Hong Kong skyline at night with illuminated skyscrapers reflected across Victoria Harbour

Asie

Hong Kong

"Nulle part ailleurs je ne me suis senti aussi petit et aussi vivant en même temps."

La première fois que j’ai atterri à Hong Kong, il était presque minuit et le taxi de l’aéroport a traversé des tunnels creusés dans la montagne avant que le port n’apparaisse — une éruption de néons et de verre qui ressemblait moins à une ville qu’à un rêve fiévreux collectif sur ce que devrait être une ville. J’ai collé mon visage contre la vitre comme un gamin. J’avais trente et un ans et j’avais beaucoup voyagé. Ça m’a quand même coupé le souffle.

Hong Kong fonctionne à une fréquence difficile à décrire sans avoir l’air de survendre la chose. La densité en fait partie — plus de sept millions de personnes entassées dans un territoire plus petit que le Luxembourg, avec la majeure partie des terres protégées en parcs naturels. Tout le monde et tout s’en trouve comprimé dans ces corridors de tours et de ruelles étroites, ce qui crée une intensité que l’on trouve soit électrisante soit écrasante, parfois les deux dans la même heure. Ce que je n’anticipais pas, arrivant après un an au Mexique où le temps se déplace autrement, c’est à quel point la ville récompense les moments où l’on s’en échappe. Quinze minutes dans le Peak Tram et tu es au-dessus des gratte-ciel dans un parc si vert qu’on dirait que la ville a oublié d’y construire quoi que ce soit. Une heure en kaido depuis Aberdeen et la mer de Chine méridionale s’ouvre autour de toi, les tours reculent et deviennent presque picturales.

Mais ce qui m’est resté le plus vividement, c’est la nourriture. Pas les restaurants étoilés Michelin qui figurent sur toutes les listes — même si Lung King Heen au Four Seasons vaut la dépense une fois si on peut se le permettre — mais les dai pai dongs du Western District, les échoppes de riz en cocotte à Sham Shui Po à 23h, l’oie rôtie chez Yat Lok sur Stanley Street où la queue commence avant l’ouverture. La cuisine cantonaise est l’une des grandes traditions culinaires du monde, et Hong Kong est l’endroit où on la mange dans sa forme la plus aboutie, sans cérémonie aucune et avec une conviction absolue.

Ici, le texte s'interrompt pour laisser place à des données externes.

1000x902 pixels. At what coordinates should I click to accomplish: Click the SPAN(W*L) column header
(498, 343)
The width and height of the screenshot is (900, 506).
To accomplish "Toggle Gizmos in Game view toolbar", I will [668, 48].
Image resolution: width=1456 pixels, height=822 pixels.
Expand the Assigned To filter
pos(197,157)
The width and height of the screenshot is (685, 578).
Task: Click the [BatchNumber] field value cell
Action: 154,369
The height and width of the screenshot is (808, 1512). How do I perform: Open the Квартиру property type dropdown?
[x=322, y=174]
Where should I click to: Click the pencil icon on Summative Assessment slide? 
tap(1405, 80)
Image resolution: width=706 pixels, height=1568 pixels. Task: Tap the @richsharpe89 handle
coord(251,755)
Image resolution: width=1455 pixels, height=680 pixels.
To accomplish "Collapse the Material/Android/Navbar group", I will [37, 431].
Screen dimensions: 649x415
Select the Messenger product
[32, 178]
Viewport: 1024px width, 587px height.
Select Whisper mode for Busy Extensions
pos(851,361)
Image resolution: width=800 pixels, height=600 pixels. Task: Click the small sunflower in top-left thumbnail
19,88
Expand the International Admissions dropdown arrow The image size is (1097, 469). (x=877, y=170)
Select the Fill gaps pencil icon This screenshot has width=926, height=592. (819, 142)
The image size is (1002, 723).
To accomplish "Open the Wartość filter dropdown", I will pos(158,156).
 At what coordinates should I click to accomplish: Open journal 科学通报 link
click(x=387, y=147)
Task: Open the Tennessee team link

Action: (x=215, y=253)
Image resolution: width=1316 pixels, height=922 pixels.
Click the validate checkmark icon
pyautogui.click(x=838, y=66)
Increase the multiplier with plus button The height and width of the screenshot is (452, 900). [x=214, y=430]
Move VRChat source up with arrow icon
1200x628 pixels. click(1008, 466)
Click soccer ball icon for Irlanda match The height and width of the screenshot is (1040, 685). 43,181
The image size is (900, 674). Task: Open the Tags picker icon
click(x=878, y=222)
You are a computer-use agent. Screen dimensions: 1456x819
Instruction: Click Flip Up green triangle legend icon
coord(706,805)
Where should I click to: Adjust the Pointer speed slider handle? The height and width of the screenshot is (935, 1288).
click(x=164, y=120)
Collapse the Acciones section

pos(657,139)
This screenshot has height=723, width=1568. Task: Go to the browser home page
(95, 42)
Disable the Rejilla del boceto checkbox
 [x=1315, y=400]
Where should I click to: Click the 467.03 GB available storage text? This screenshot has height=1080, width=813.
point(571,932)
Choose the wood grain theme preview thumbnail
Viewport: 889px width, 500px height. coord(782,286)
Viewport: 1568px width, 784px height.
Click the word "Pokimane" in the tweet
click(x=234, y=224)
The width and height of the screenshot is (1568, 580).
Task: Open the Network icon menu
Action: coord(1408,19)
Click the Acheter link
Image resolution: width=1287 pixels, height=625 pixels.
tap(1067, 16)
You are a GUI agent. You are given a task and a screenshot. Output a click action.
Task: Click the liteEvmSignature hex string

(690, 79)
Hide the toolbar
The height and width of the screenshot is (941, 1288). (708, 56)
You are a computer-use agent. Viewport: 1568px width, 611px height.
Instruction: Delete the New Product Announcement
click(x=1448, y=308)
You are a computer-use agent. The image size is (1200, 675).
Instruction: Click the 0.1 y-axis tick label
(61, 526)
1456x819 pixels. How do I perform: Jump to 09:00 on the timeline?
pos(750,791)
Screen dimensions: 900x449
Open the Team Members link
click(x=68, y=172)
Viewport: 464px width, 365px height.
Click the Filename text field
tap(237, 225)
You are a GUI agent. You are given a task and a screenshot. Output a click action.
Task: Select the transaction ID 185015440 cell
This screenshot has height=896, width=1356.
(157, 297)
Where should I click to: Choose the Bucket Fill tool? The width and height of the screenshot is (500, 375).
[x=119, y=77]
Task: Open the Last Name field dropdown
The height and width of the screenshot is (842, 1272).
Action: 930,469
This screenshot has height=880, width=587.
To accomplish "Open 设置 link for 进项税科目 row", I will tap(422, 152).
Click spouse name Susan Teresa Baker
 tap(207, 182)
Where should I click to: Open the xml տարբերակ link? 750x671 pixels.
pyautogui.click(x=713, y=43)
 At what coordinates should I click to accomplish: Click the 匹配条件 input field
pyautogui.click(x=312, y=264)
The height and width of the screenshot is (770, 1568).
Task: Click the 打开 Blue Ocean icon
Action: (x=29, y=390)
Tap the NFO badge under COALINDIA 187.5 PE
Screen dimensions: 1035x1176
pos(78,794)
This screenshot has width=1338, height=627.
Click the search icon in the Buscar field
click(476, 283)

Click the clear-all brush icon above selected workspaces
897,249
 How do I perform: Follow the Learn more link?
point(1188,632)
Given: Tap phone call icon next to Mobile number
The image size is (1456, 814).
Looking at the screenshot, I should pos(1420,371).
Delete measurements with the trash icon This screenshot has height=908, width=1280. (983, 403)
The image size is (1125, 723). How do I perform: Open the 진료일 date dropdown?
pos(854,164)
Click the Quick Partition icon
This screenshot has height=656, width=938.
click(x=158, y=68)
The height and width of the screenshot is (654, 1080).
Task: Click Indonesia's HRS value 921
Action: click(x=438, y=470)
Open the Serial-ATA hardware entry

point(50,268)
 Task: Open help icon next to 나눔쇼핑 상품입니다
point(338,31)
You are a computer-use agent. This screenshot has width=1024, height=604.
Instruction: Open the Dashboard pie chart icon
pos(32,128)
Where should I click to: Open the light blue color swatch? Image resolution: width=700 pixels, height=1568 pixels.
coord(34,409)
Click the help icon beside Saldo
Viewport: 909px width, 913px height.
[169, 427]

Quand y aller : D’octobre à début décembre, c’est la meilleure période — ciel dégagé, températures plus fraîches autour de 20-24°C, pas de typhons. Le printemps (mars à avril) fonctionne bien aussi. Évite juillet et août : la saison des typhons rend les plans aléatoires et l’humidité est épuisante. Le Nouvel An chinois (janvier ou février) est extraordinaire en termes d’ambiance, mais attends-toi à ce que tout soit soit très fermé soit très bondé.

Ce que la plupart des guides ratent : Ils traitent Hong Kong comme une destination shopping avec de belles vues. Le shopping est correct, mais c’est ce qu’il y a de moins intéressant ici. Ce que la plupart des guides manquent aussi, c’est le contraste entre les quartiers — Kowloon et l’île de Hong Kong donnent l’impression d’être deux villes différentes, et les îles périphériques comme Cheung Chau ou Lamma sont différentes encore, plus calmes et presque villageoises. Et aussi : le MTR est genuinement l’un des meilleurs réseaux de métro du monde. Utilise-le constamment. La ville prend sens à travers sa carte de transport.